The Union Cabinet on September 15 announced a Rs 25,938 crore production-linked incentive (PLI) scheme for the automobile sector.
As part of the scheme, the government will provide incentives to the automobile industry over five years.
How will the PLI scheme help out the industry?
Last year, the government had announced the scheme for the automobile and auto components sector with an outlay of Rs 57,043 crore, for a period of five years.
The Cabinet has reduced the scheme for the sector to Rs 25,938 crore to shift focus on hydrogen fuel vehicles and electric vehicles.
“We are leapfrogging (technology) to environmentally cleaner vehicles. The new PLI scheme will work hand-in-hand with the Faster Adoption and Manufacturing of Electric Vehicles in India Phase II scheme and PLI scheme for advanced cells and therefore meet all the requirements of the electric vehicle ecosystem in India,” the Minister of Information and Broadcasting of India Anurag Thakur said when asked why the PLI scheme for the automobile sector has been reduced.
For automobile original equipment manufacturers (OEMs) to avail the scheme, they must have a minimum of Rs 10,000 crore in revenue and will have to make new investments of Rs 2,000 crore in five years to take benefits from the scheme. For two-wheeler companies, the amount of new investment is Rs 1,000 crore.
Auto-component makers must have a minimum revenue of Rs 500 crore and Rs 150 crore fixed assets investment to be eligible for the PLI.
Non-automotive investors must have a global net worth of Rs 1,000 crore and a clear business plan for investment in advanced automotive technologies to be eligible for the scheme.

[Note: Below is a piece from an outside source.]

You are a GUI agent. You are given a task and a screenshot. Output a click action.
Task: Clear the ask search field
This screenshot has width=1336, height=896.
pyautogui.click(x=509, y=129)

While most industry participants welcome the PLI scheme by the government, Rajiv Bajaj, Managing Director of Bajaj Auto, said that he is not in favour of any such incentives or subsidies because the future can not be built on subsidies, it has to be built on competitiveness and sustainability.
Rajiv Bajaj while speaking to CNBC-TV18 said that the intention of the PLI scheme to boost exports has changed completely.
He said his inference, from reading between the lines is that with the arbitrary lockdowns over the last 18 months, the government finds itself in a position where it doesn’t have the Rs 57,000 crore, and only has Rs 26,000 crore and is trying to “cut their suit to the size of the cloth available with them.”
However, Venu Srinivasan, Chairman, TVS Motor Co and Girish Wagh, Executive Director, Tata Motors welcomed the scheme.
“The revised focus of PLI scheme on alternative fuels, electric vehicles and utilisation of advanced technological innovation, will help the industry move faster towards the future technologies,” Srinivasan said.
Srinivasan added that the government is clearly focussing on producing electric vehicles in India and the scheme gives the right impetus to the industry to move rapidly in that direction.
Similarly, Wagh also said that the scheme is both progressive and transformational.
“Several meaningful incentives have been offered across the entire value chain engaged in manufacturing of battery-powered electric vehicles and hydrogen fuel cell, as well as their supporting infrastructure and exports,” Wagh said.
He added that the PLI scheme will boost localisation, domestic manufacturing and also attract foreign investments.
Sunjay Kapur, President, Automotive Component Manufacturers Association of India, also said that with global economies de-risking their supply chains, the PLI will aid India in developing into an attractive alternative source of high-end auto components.